• _TASK INSTRUCTIONS_
(a) Change "completely secular" to "wholly secular" in the passage on the Sinhala oil anointing ritual, and write out the passage from "Though usually Buddhist" up to and including "to that objective.".
(b) Name everyone, and every animal, that the passage on the Sinhala oil anointing ritual says performed, took part in, or received the anointing.
(c) Continue the essay on the Sinhala oil anointing ritual from where it stops.

• _PROVIDED PASSAGE_
————

The traditional ritual of anointing medicinal oil (or ‘hisa thel gaema’ in Sinhalese, literally, applying oil to the head) is unique to the Sinhala Aluth Avurudda observances. This year, the ritual was performed at the auspicious moment of 9:04 a.m. (Sri Lanka time) on Wednesday April 16. It was observed at appointed venues across the country at the same time. The anointing was done, as usual, mostly by Buddhist monks in their monasteries.

Where they were not available for the purpose, a senior citizen would do the needful. The oil anointing ceremony was held to invoke blessings of good health on all the individuals who subjected themselves to the ritual. Prime Minister Harini Amarasuriya was shown participating in the oil anointing ceremony at the historic Kolonnawa Raja Maha Viharaya. There were many social media videos showing similar oil anointing scenes that included even elephants and hippos in a zoo receiving the compassionate treatment; this is not seen as going too far with traditions, for extending loving-kindness even to animals is taken for granted in the majority Buddhist Sri Lanka. Watching this ritual (that used to be so familiar for me in my childhood and youth) from abroad I couldn’t help my eyes filling with tears, feeling kind of homesick, in spite of me having spent more than forty-three years of my adult life living and working away from my Mother Country Sri Lanka.

Though usually Buddhist monks do the anointing, it is not considered a religious practice by the ordinary Buddhists. It is only a part of the completely secular Sinhala Aluth Avurudda festival. The most important annual religious festival for the Sinhalese (especially Sinhala Buddhists) is Vesak, which will be held next month. However, the oil anointing ceremony impresses on the Avurudu celebrants the great importance of maintaining their physical and mental health throughout the coming year, reflecting the high level of attention that our traditional culture pays to that objective.

————

• _GIVEN INFORMATION_
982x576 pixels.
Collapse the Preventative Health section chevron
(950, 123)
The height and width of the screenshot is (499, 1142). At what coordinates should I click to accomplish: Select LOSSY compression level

————

• _ANSWERS BY ITEM_
(a)
Though usually Buddhist monks do the anointing, it is not considered a religious practice by the ordinary Buddhists. It is only a part of the wholly secular Sinhala Aluth Avurudda festival. The most important annual religious festival for the Sinhalese (especially Sinhala Buddhists) is Vesak, which will be held next month. However, the oil anointing ceremony impresses on the Avurudu celebrants the great importance of maintaining their physical and mental health throughout the coming year, reflecting the high level of attention that our traditional culture pays to that objective.

(b) Buddhist monks, a senior citizen (where monks were not available), Prime Minister Harini Amarasuriya, elephants in a zoo, hippos in a zoo

(c)
Prof. Snyder

However, the actual discrepancy that is noticed between the ideal and the reality in the mundane world, as in other countries, is a different matter. Shining beacons like ideals of a long-evolved culture are important for what they are; their importance doesn’t go away because those ideals are only imperfectly realised by the people of that culture. But the values endure.

The news of this happy occasion and my awareness of a deepening political and cultural malaise in my beloved Motherland back home reminded me of a book I read during the Covid-19 lockdown period of 2020-2022: OUR MALADY by American historian and public intellectual, the Yale University professor Timothy D. Snyder published in 2020. The book, whose subtitle is ‘Liberty and Solidarity’, is about the weakness of the American healthcare system that he himself got a taste of, privately.

Professor Snyder came to know first-hand how America failed its citizens in the public healthcare sphere as an inmate of a hospital ward, where he was admitted to the emergency room at midnight on December 29, 2019. He was complaining of a condition of severe bodily ‘malaise’. Doctors later told him that he had an abscess the size of a baseball in his liver. The emergency operation to remove the abscess was done after seventeen hours of his having had to wait confined to a hospital bed!

‘Rage’ is the word he repeatedly uses to describe how he felt during his hospitalisation. He was not raging against God or any particular person or a group or the bacteria that caused his illness. ‘I raged against a world where I was not’, Snyder writes in the Prologue to the book (implying how much he was angry about there not being a healthy enough healthcare system to look after Americans who fell ill like himself. The book grew out of entries he made in a diary that he maintained while recuperating in hospital. Proficient in a number of European languages including English, French and Polish, he adopts a sort of poetic idiom to deal with his naturally dull subject.

He imagined he was not suffering in solitude, though. He thought about other Americans in his situation, and empathised with them. The absence of a sound healthcare system is America’s malady according to Snyder. Probably, the current situation in America is different, having changed for the better. We must remember that the time he is talking about was the last year of the first term (January 20, 2017-January 20, 2021) of the 45th US president Donald Trump of the Republican Party.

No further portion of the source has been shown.